Deutsche Bank AG is converting to a single core system across 30 countries to support its Global Transaction Banking operations, highlighting the rising importance of commercial business.

Deutsche Bank's plan taps corporate banking's potential to supplant lost fee revenue on the consumer side. Its focus on commercial customers stands in contrast to the typical argument for core overhaul, which is to overcome inefficiencies in the retail space.

"The corporate side, when it came to IT investments, often took a backseat to retail," said Christine Barry, a research director with Aite Group LLC in Boston. But today, "banks are starting to recognize the importance of this product area," particularly because the ability to generate fee-based revenue on the retail side is constricted, Barry said.

"There's a lot more focus on the corporate side of banking," she said.

Many global banks also run multiple vendor systems for different geographic markets and product lines, making it difficult for them to be agile in responding to customer demands or to roll out new products quickly.

Deutsche Bank said Tuesday that it is converting to a core banking system from Tata Consultancy Services Ltd. Tata, of Mumbai, has already converted the Frankfurt, Germany, banking company's Abu Dhabi operations to its TCS BaNCS system and is working on converting its Saudi Arabia operations next, according to N. Ganapathy Subramaniam, the president of Tata's Financial Solutions unit.

"We wanted to replace several solutions with one modern and cost-efficient platform," a Deutsche Bank spokesman said. A bank executive was not available for an interview, the spokesman said.

Tata plans to roll out the BaNCS system in other regions, including the U.S., over the next three and a half years, though the timetable could change depending on Deutsche Bank's plans, Subramaniam said.

Tata is working with Deutsche Bank on a "model bank" approach in which the vendor is helping create a standard program to deploy in each country. This method makes the installation of the new system more streamlined, Subramaniam said.

Because the bank is moving to one system for its Global Transaction Banking operations, the cost of ownership for Deutsche Bank will be reduced and will enable the company to better measure risk and respond to compliance issues, he added.

"They become much more efficient and it's much more easy to maintain their software," said Robert Hunt, senior research director at TowerGroup in Needham, Mass. "Then they have a better ability for risk and liquidity management for themselves and their customers."

Tata's BaNCS system is based on a programming approach called extensibility that allows a user to deploy the system in multiple regions, accounting for the different regulatory requirements of each without having to alter the main core system for each deployment, Hunt said.

"In the international world … there's been significant movement over the last several years toward standardized and modern core banking software," Hunt said.

Core upgrades have been talked about in the U.S. for the last several years but few large banks have actually made the move because of the economic downturn and risks associated with doing a major overhaul.

But now "many banks, especially the large ones, have very little choice but to replace their cores," Barry said. "They're preventing banks from being able to address some of the changing customer needs."

Vendors have taken steps to improve their systems, with a focus on better compliance and liquidity management features for their bank clients, Barry said.

"Those banks that succeeded during the crisis or were able to best weather the storm were the ones that could best answer the needs of customers," Barry said. "If a corporate customer had questions about their cash position or exposure, they expected their banks to give them answers quickly.

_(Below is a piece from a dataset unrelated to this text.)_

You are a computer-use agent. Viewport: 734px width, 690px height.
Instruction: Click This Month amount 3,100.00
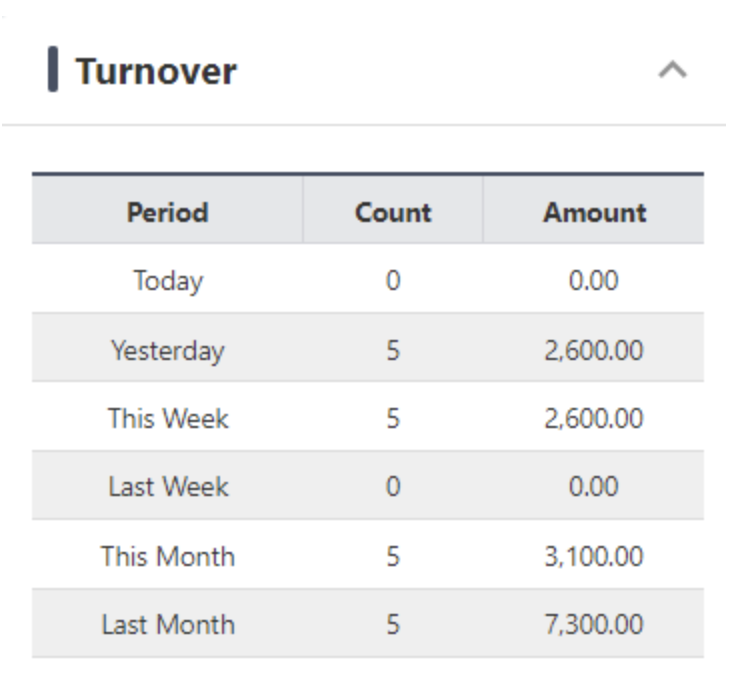click(x=594, y=556)
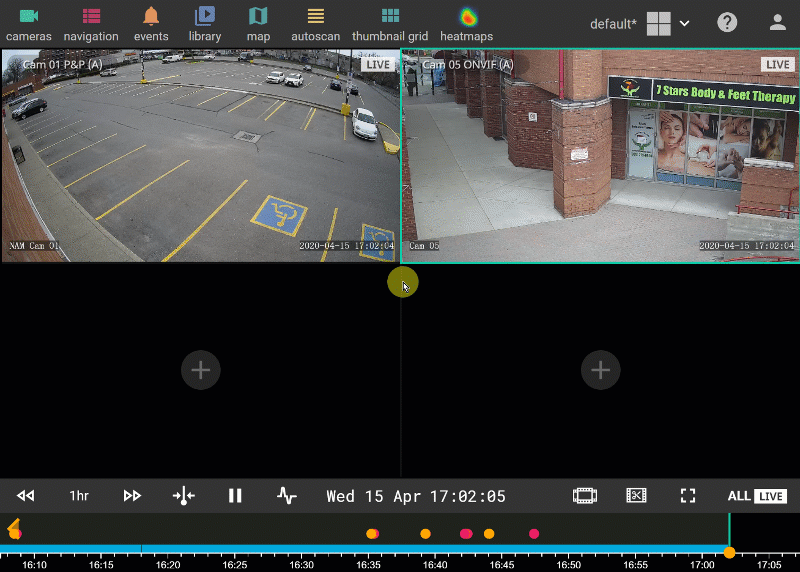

A lot of banks weren't able to meet those needs," and that was partly because of their reliance on old technology.

The approach that Deutsche Bank is taking by upgrading to one core system to support operations in more than 30 countries highlights that corporate customers "are expecting their banks" to give a similar experience regardless of location, Barry said.

The Deutsche Bank spokesman said the project does not involve migrating its retail banking operations, which are mainly in Germany with some presence in Spain, Italy and the Netherlands.

Tata's contract with Deutsche Bank, which is for 10 years and includes licensing, maintenance, implementation and post-implementation support, does give the bank access to its retail systems, Subramaniam said.

The BaNCS system includes account services, interest and charges, liquidity management, reporting, transfers and payments and other functions.

The Deutsche Bank spokesman declined to say which other vendors bid for the contract. Neither company would disclose the price of the deal.

U.S. banks may be more likely to invest in new systems as foreign banks move to upgrade, Barry said.

She noted that Union Bank in San Francisco, a subsidiary of the UnionBanCal Corp. unit of Mitsubishi UFJ Financial Group, is upgrading to Infosys' Finacle core system.

Analysts say that Banco Bilbao Vizcaya Argentaria SA is also upgrading its systems in the U.S. BBVA did not return an inquiry about its plans by deadline.

Domestically, Citigroup Inc. signed a deal with Fidelity National Information Services Inc. in the fourth quarter of 2009 to upgrade to its Systematics core banking system. Citi, which is thought to be the first major U.S. bank to do a core migration, had been using the system abroad and is deploying it in the U.S.

"They're starting to raise the bar for expectations here even in the U.S., or they will as they move forward with those replacements," Barry said. "I think [a lack of] customer satisfaction is the biggest potential risk that some of the banks that don't move face."